Preparação da data para Model training

In [None]:
# Check the shape of features
print(f"Feature shape before reshaping: {X.shape}")  # Expected: (num_samples, num_features_rows, num_features_columns)

# Ensure all features have the same shape
feature_shapes = [feat.shape for feat in X]
unique_shapes = set(feature_shapes)
print(f"Unique feature shapes: {unique_shapes}")

# If all features have the same shape, stack them into a 4D array
X_array = np.stack(X, axis=0)
print(f"Features shape after stacking: {X_array.shape}")  # (num_samples, height, width)
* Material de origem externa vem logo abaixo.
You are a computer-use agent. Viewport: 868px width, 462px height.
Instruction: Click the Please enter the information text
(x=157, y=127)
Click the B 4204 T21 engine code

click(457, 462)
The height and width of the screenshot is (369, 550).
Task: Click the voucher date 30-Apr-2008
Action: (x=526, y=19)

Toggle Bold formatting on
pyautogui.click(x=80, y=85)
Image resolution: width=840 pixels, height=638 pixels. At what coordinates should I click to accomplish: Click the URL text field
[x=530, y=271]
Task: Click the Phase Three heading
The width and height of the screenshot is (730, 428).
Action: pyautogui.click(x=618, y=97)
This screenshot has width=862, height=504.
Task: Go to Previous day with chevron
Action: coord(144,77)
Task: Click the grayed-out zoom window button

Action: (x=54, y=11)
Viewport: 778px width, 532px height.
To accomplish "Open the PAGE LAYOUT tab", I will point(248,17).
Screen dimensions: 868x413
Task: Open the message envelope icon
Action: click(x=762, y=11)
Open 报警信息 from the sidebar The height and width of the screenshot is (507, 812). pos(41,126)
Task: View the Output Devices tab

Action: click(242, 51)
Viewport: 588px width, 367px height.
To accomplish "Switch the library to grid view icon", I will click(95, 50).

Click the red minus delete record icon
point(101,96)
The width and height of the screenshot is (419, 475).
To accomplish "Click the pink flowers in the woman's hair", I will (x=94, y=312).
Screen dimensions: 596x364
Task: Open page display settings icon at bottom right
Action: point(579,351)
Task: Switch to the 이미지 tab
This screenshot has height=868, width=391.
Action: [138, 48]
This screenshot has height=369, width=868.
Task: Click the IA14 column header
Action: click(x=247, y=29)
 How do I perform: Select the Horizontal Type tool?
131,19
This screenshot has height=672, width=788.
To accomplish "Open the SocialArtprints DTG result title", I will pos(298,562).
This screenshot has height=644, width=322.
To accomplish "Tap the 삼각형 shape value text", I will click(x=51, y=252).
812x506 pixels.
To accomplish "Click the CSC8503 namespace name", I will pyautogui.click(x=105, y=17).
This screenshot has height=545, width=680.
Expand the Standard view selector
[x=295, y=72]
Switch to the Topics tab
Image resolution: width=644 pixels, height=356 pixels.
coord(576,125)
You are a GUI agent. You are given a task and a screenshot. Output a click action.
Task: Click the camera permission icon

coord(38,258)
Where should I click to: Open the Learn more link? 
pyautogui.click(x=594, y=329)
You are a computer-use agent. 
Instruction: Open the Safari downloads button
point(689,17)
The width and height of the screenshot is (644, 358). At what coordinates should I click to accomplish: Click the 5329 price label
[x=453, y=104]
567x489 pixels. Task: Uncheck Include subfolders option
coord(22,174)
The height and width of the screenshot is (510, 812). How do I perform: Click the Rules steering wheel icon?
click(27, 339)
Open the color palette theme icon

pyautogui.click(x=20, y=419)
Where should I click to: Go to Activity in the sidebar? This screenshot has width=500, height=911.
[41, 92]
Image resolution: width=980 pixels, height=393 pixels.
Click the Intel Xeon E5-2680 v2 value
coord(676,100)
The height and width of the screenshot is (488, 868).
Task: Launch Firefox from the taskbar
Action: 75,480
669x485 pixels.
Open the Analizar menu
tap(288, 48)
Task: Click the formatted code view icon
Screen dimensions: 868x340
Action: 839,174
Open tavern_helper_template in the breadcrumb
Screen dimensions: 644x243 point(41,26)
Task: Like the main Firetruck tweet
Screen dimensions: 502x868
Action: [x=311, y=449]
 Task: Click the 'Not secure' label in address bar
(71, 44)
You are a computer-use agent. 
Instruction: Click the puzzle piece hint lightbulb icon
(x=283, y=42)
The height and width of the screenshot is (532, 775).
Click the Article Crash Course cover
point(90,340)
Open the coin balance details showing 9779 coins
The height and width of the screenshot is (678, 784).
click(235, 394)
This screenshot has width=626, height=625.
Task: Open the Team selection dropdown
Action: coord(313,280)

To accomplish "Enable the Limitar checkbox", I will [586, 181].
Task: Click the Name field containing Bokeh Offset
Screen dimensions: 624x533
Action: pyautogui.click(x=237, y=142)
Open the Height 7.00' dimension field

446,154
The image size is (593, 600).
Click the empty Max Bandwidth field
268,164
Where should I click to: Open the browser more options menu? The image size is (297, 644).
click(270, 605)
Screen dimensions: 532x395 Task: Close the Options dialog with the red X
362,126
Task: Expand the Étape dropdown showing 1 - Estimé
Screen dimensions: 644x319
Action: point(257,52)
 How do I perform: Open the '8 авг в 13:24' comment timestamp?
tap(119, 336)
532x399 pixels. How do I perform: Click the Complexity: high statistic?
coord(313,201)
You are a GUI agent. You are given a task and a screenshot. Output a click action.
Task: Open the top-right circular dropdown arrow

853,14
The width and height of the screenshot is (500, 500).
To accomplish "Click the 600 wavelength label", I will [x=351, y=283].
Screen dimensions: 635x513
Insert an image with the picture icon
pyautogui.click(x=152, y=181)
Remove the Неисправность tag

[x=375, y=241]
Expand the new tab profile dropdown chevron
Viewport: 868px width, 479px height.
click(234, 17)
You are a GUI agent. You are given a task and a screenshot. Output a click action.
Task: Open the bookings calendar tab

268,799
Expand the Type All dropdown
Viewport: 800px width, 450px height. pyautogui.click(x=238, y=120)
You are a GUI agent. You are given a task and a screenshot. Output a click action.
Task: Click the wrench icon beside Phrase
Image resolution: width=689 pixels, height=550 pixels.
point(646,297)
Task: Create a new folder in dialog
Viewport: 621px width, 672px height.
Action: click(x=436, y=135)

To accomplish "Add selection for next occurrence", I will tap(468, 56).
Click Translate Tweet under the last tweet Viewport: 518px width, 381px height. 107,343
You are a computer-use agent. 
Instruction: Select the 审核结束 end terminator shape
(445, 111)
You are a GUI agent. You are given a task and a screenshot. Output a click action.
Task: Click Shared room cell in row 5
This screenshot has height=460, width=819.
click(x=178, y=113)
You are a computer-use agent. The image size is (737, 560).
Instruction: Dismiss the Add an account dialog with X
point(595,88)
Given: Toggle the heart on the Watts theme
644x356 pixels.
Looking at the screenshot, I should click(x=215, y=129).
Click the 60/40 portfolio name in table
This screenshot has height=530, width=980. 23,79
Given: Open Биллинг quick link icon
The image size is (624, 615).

# Expand dimensions for CNN input
X_array = np.expand_dims(X_array, axis=-1)  # Shape: (num_samples, height, width, channels)
print(f"Features shape after expanding dimensions: {X_array.shape}")


Aplicamos one-hot encoding para as class ficarem suitable para treino

In [None]:
# One-Hot Encode labels
encoder = OneHotEncoder(sparse=False)
y_encoded = encoder.fit_transform(y.reshape(-1, 1))
print(f'Encoded labels shape: {y_encoded.shape}')


Split da data em treino, validation e testing sets

In [None]:
# Use Stratified K-Fold Cross-Validation
num_folds = 5
skf = StratifiedKFold(n_splits=num_folds, shuffle=True, random_state=42)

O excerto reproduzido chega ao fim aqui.